Merindukan kamu yang selalu memarahi saya yang datang terlambat, padahal katamu, kau sudah berteriak memanggil namaku berulang kali dari atas pohon jambu di depan rumahku.
"Anak perempuan memang begitu sih, lelet. Suka terlambat". Rajukmu selalu.

Dulu, kamu pintar sekali membuatkan mahkota dari lilitan ilalang di tepi jalan. Katamu itu adalah tiara. Dan kalau kita menikah nanti, tiara itu akan kamu gantikan yang asli. Kataku aku mau yang terbuat dari giok dan batu zamrud.
"Yang besaaaaar ya Ben" pintaku.
"Ya, nanti aku belikan yang besar".
Ben, sadarkah kamu dulu kita belum lagi genap sebelas tahun? Betapa polos dan naifnya kita.

Ben, siapa yang sangka, hari ini kita kembali berdiri berhadapan.
Kamu dengan kemeja dan jas rapi. Saya, dengan gaun kembang putih dan tiara. Kali ini tiara sungguhan Ben, meskipun bukan terbuat dari giok dan batu zamrud besar. Sebuah buket mawar putih di tangan, bukan lagi ilalang.
Kamu dan aku berdiri berhadapan, pada sisi yang berseberangan, dengan hati jumpalitan.
Dan demi sepotong masa lalu yang kembali membias, saya tersenyum.

"Siapa yang sangka kamu menikah duluan. Dulu katanya kamu mau tunggu aku?" Kelakarmu.
Lagi-lagi saya hanya bisa tersenyum. Lidahku tiba-tiba terasa kelu.
Dulu saya memang menunggu Ben. Cukup lama. Karena katamu kau pasti pulang, ketika ayahmu dipindahkan ke kota lain dan kalian ikut-ikutan diboyong pergi.
Lalu kemudian keadaan berubah Ben, kita menjadi dewasa. Dan janjimu, kemudian hanya bisa saya simpan rapat-rapat di sudut-sudut kotak pandora saya.

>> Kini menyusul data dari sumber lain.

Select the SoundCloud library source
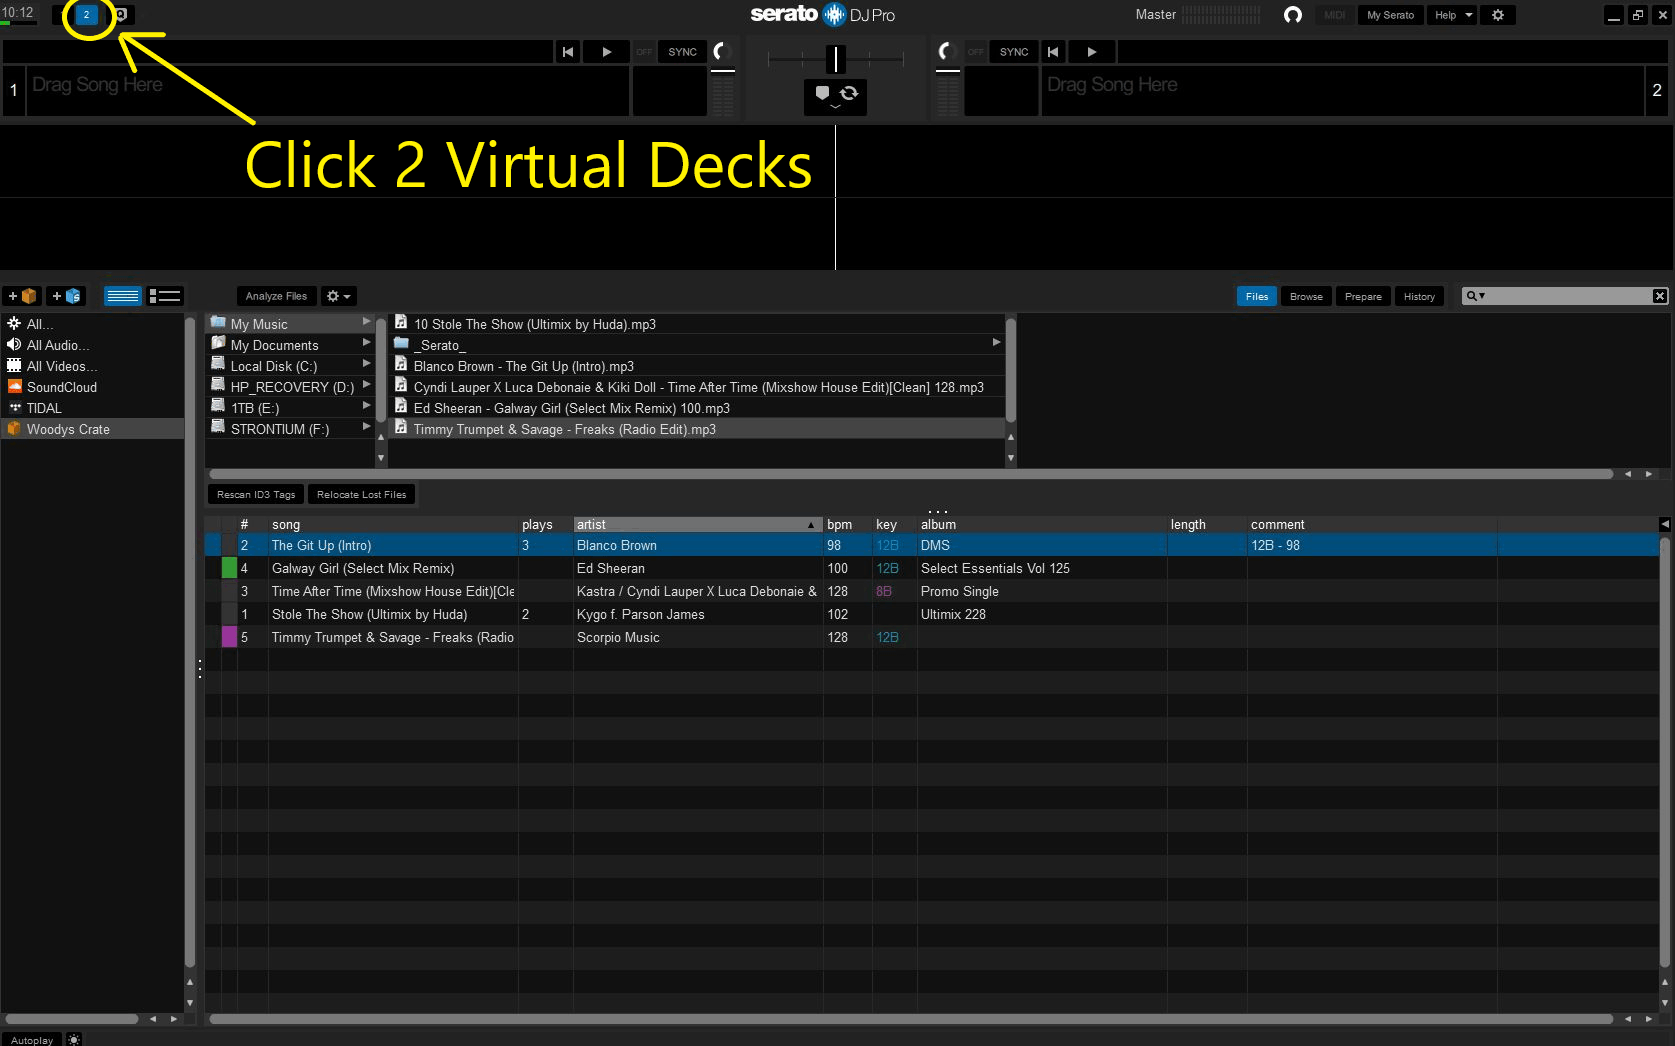 coord(62,387)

"Selamat ya. Yang bahagia, hidup bahagia sampai tua. Kawan masa kecilku yang cantik" katamu. Kemudian kau jabat tanganku. Lama.

Ya. Hidup yang bahagia juga ya Ben, sampai tua. Seperti janji kita dulu.
Sayangnya kali ini, adalah hidup yang akan kita jalani sendiri-sendiri.
Bukan lagi hidup kita.
Tapi hidup saya.
Hidup kamu.

Maaf Ben,
Untuk janji yang terlewati.
Karena mungkin kali ini, waktu sudah mulai menua,
Dan janji itu sudah habis umurnya.
Atau mungkin kali ini, kamulah yang datang terlambat.